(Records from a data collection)

———

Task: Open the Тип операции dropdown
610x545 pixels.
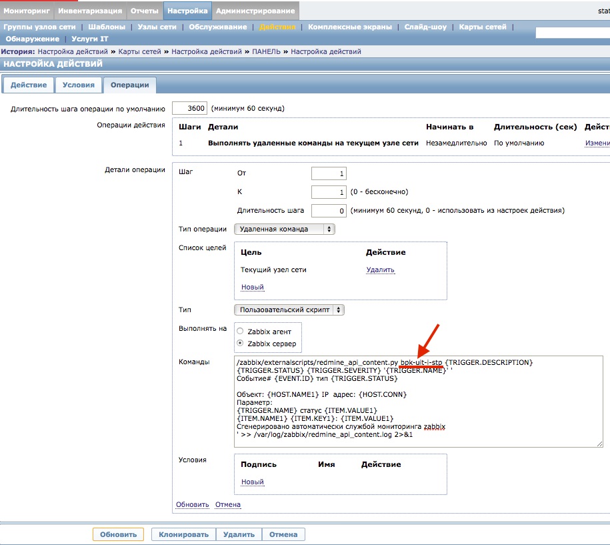Action: [284, 229]
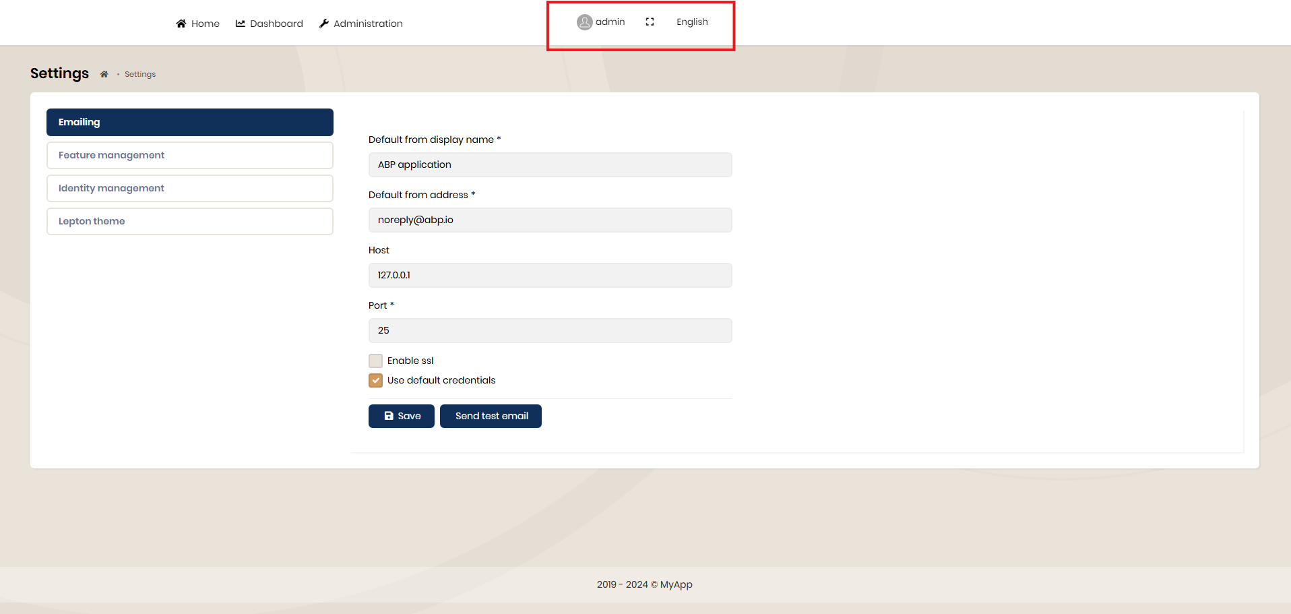This screenshot has width=1291, height=614.
Task: Click the home icon in breadcrumb
Action: coord(104,75)
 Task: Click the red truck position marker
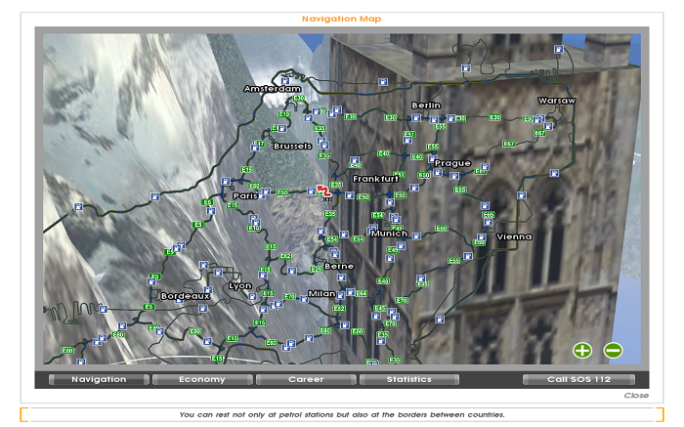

———

Retype the records exactly. Any image in them should not appear in what you write.

• ANSWER TO THIS TASK:
Task: Open the Тип операции dropdown
610x545 pixels.
Action: [284, 229]
This screenshot has width=1291, height=614.
Task: Click the home icon in breadcrumb
Action: coord(104,75)
 Task: Click the red truck position marker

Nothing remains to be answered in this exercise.